Meskipun perempuan, pemimpin Kadima itu
adalah otak dan pengambil keputusan penting saat pasukan Zionis Israel
menyerang Jalur Gaza akhir 2008 hingga pertengahan Januari 2009, yang
dikenal dengan Operation Cast Lead.Tidak kurang dari 1.500 orang – kebanyakan anak kecil, wanita dan orangtua– menjadi korban tewas dalam serangan 22 hari tersebut. Serangan
pasukan udara, darat dan laut Israel itu baru dihentikan hanya satu
hari sebelum Amerika Serikat melantik Presiden Barack Obama.

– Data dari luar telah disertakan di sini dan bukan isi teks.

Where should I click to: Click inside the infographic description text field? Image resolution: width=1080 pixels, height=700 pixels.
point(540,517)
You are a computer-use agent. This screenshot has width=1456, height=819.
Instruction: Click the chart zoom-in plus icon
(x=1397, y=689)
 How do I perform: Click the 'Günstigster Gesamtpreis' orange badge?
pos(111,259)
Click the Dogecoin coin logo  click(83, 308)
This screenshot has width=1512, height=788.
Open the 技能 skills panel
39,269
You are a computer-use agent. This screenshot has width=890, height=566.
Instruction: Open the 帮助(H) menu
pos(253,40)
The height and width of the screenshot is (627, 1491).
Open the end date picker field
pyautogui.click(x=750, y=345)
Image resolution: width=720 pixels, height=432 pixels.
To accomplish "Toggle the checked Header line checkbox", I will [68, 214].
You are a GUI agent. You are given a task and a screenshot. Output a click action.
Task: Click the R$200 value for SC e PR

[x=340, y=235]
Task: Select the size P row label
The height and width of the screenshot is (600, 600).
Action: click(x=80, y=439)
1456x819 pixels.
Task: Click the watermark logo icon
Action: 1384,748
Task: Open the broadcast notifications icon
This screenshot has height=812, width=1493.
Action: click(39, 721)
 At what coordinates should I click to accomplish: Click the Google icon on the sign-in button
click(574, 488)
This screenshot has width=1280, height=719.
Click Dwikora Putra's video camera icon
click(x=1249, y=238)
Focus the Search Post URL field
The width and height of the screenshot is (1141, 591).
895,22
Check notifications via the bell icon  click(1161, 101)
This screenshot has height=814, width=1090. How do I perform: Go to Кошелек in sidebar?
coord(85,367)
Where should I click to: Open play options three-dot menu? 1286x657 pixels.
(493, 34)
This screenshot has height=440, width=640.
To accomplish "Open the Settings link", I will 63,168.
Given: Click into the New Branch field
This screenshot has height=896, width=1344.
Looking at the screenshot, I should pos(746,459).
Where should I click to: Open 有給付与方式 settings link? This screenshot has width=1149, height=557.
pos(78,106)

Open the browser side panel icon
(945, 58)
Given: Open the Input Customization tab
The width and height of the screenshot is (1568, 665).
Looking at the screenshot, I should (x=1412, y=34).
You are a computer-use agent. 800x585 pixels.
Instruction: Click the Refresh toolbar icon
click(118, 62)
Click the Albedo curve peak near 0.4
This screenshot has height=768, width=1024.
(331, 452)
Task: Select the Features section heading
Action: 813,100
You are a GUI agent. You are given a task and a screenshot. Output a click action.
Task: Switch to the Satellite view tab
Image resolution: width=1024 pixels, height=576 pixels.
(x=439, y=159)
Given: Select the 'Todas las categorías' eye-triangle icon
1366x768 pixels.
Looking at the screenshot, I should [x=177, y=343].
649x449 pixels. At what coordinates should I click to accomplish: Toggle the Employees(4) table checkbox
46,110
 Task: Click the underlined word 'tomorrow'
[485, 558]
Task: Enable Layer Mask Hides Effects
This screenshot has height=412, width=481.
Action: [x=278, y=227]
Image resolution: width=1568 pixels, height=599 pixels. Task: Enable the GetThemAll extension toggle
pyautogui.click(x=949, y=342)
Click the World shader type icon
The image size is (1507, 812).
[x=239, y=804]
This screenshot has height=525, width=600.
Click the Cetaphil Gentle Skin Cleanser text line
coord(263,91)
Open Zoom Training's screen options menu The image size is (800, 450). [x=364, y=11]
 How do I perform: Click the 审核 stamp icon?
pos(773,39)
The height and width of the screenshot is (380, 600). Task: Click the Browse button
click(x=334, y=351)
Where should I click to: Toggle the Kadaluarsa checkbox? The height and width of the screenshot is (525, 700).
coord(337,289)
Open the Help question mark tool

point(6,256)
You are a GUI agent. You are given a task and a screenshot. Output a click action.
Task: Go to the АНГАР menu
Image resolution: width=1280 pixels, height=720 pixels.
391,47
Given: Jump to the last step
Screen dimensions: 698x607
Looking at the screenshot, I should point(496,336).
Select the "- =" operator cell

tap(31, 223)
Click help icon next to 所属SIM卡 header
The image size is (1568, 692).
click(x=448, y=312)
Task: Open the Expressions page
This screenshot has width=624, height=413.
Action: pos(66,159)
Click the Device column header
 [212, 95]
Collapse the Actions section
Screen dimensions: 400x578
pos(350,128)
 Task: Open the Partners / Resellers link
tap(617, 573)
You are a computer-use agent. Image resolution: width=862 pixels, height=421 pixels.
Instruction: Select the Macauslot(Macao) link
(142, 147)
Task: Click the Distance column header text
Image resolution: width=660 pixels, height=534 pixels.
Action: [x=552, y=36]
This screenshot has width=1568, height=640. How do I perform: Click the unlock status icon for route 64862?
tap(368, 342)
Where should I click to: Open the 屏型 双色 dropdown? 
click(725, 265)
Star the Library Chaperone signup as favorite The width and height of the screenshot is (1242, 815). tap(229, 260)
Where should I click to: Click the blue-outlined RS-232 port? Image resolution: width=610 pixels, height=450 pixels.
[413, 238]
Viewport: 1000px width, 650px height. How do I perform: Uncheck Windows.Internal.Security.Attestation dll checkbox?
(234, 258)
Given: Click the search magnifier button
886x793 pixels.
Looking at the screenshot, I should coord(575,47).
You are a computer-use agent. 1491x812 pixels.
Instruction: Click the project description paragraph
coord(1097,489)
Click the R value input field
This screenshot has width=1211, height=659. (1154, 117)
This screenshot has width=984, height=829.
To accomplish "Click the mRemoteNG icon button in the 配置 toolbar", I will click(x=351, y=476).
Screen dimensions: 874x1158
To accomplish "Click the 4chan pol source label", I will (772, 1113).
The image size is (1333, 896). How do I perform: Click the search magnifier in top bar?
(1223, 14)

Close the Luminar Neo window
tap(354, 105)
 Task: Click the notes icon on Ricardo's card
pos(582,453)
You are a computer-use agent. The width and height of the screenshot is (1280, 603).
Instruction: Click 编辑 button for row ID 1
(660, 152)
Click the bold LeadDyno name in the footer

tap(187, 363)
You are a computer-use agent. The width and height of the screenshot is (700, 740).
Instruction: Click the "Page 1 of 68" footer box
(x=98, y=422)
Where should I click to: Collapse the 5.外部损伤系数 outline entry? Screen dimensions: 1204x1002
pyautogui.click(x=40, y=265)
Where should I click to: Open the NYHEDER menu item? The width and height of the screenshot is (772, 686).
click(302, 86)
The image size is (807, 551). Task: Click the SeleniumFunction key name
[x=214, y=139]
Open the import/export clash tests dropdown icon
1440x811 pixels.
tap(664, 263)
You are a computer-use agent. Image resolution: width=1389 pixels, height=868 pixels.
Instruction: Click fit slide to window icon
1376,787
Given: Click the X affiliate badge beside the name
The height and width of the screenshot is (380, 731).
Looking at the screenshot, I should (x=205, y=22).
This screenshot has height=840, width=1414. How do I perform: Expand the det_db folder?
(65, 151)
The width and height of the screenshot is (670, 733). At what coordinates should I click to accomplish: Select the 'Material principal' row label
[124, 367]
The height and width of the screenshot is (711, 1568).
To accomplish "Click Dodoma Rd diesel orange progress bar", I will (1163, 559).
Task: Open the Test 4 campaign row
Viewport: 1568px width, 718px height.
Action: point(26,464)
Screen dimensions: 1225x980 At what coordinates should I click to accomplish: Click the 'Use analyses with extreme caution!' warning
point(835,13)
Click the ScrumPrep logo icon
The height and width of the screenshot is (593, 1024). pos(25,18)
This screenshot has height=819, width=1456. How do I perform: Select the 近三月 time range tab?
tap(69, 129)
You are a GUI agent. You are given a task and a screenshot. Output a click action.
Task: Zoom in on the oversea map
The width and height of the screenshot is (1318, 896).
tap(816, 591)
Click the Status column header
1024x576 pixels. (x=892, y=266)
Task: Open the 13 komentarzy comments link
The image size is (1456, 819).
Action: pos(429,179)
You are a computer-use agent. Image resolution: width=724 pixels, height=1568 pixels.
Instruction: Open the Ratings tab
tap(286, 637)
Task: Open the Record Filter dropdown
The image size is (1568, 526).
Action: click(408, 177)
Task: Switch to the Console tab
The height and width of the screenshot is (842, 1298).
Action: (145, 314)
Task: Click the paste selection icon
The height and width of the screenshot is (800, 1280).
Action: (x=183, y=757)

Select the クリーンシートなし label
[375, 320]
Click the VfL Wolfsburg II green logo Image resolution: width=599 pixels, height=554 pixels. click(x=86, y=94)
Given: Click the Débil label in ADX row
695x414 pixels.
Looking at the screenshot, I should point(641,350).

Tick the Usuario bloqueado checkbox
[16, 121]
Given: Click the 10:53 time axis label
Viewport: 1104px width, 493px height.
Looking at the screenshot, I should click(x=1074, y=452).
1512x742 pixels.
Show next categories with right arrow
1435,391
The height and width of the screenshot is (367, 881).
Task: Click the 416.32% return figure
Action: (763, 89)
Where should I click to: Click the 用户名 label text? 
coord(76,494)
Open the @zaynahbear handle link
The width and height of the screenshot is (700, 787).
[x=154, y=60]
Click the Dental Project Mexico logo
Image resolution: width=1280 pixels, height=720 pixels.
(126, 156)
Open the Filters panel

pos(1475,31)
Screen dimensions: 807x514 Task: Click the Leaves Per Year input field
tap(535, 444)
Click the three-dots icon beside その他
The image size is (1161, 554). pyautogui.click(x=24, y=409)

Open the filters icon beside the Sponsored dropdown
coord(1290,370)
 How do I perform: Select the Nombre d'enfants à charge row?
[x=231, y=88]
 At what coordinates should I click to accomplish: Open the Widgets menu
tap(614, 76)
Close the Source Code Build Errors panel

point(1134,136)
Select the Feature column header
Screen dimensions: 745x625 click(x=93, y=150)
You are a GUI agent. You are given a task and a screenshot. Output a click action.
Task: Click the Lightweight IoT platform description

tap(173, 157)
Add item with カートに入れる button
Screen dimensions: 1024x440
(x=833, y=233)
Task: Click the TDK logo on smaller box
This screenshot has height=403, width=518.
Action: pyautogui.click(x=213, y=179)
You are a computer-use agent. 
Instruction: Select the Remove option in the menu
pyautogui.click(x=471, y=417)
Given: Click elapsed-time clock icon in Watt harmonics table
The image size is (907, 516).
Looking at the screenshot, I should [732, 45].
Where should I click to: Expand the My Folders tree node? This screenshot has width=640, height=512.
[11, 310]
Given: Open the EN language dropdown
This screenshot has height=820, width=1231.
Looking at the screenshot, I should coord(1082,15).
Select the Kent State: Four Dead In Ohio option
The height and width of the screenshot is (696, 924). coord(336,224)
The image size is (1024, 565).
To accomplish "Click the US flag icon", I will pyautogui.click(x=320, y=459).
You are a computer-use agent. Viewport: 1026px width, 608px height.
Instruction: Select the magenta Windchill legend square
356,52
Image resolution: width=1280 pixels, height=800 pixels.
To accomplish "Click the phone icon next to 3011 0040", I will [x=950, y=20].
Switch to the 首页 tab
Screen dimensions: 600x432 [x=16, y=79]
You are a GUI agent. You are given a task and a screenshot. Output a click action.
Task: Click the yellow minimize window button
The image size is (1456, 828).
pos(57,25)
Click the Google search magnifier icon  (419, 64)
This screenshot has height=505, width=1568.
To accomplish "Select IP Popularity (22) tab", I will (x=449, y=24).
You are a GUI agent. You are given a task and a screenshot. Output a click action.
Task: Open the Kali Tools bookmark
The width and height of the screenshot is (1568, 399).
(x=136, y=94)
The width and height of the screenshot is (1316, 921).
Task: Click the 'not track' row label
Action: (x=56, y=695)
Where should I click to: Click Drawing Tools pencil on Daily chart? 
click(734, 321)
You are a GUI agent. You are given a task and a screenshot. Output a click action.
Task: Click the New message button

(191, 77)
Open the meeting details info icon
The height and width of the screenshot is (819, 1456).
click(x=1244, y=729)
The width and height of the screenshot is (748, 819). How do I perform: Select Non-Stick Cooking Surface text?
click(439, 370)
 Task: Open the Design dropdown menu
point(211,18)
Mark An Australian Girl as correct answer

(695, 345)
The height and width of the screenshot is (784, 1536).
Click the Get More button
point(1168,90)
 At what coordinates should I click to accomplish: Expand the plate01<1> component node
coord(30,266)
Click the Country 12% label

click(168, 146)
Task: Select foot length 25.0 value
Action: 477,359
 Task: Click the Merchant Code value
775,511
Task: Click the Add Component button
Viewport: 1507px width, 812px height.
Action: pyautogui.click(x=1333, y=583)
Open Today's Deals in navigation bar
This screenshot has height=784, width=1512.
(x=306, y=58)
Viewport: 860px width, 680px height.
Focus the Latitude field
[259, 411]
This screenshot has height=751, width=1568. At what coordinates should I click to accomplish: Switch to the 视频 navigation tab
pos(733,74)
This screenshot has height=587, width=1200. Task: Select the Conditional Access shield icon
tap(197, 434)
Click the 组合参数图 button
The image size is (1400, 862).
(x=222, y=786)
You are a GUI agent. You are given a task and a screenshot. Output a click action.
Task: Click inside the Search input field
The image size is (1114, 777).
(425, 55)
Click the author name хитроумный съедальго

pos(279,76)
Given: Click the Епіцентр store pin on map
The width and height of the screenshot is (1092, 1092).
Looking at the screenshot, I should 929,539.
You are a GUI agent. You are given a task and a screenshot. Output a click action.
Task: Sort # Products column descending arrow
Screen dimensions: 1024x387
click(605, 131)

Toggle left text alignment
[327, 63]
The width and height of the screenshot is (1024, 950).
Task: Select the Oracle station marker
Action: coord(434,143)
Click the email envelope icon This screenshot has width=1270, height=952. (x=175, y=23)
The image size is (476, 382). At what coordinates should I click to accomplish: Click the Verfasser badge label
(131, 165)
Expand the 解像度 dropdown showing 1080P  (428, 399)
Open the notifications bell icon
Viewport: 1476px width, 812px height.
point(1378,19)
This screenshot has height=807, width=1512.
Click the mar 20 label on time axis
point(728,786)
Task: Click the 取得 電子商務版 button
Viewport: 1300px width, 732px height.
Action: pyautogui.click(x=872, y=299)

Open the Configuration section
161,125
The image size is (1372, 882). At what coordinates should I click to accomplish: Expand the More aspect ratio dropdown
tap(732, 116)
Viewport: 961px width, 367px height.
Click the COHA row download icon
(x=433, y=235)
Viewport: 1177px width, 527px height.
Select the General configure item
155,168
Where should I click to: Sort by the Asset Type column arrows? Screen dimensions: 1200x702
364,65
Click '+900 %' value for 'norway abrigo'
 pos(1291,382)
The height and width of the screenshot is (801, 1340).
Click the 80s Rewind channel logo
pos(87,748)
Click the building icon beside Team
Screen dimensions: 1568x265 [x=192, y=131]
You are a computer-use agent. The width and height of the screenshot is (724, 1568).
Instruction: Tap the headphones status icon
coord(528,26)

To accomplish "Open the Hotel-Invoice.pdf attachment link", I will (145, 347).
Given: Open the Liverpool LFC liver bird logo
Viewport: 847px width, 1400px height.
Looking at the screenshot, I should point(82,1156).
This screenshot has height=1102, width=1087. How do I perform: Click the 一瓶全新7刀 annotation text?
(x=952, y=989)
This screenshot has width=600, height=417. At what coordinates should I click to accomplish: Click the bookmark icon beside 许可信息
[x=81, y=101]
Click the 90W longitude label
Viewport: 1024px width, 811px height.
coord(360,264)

Dalam urusan pemukiman Yahudi, Sharon
yang pernah menjabat sebagai Menteri Perumahan dan Pembangunan Israel
tahun 1990-1992 dan Menteri Infrastruktur Nasional Israel tahun
1996-1999, tidak mengenal kata ilegal dalam kamusnya. Semua pemukiman Yahudi yang dibangun, termasuk dengan cara merampas tanah milik warga Palestina, adalah sah. “Setiap orang harus bergerak, lari dan ambillah sebanyak mungkin puncak bukit sebisanya, untuk memperluas pemukiman (Yahudi). Sebab,
semua yang kita bisa ambil akan tetap menjadi milik kita… Apa saja yang
tidak bisa kita ambil, akan jatuh ke tangan mereka,” Itulah kutipan
perkataan Sharon, saat berbicara di hadapan militan dari kelompok
ekstrim sayap kanan Partai Tsomet, ketika menjabat sebagai Menteri Luar
Negeri, 15 Nopember 1998.
Kecongkakan Sharon dan kebenciannya
terhadap orang Arab dan Palestina sudah mendarah-daging dalam dirinya
sejak dulu, ia seorang yang kejam. Dalam wawancaranya dengan Jenderal Ouze Merham pada 1956, Sharon berkata:
“Saya tidak tahu ada yang namanya prinsip-prinsip internasional. Saya bersumpah, akan saya bakar setiap anak yang dilahirkan di daerah ini.Perempuan
dan anak-anak Palestina lebih berbahaya dibandingkan para pria dewasa,
sebab keberadaan anak-anak Palestina menunjukkan bahwa generasi itu akan
berlanjut. … Saya bersumpah, jika saya sebagai seorang Israel bertemu dengan seorang Palestina, maka saya akan bakar dia. Dan saya akan membuatnya menderita sebelum membunuhnya. Dengan satu pukulan saya pernah membunuh 750 orang Palestina (di Rafah tahun 1956). Saya
ingin menyemangati prajurit saya agar memperkosa gadis-gadis Arab,
karena perempuan Palestina adalah budak untuk Yahudi dan kami dapat
berbuat apa saja yang kami inginkan kepadanya. Tidak ada yang boleh menyuruh kami apa yang harus kami lakukan, justru kami yang memerintah mereka apa yang harus mereka lakukan.”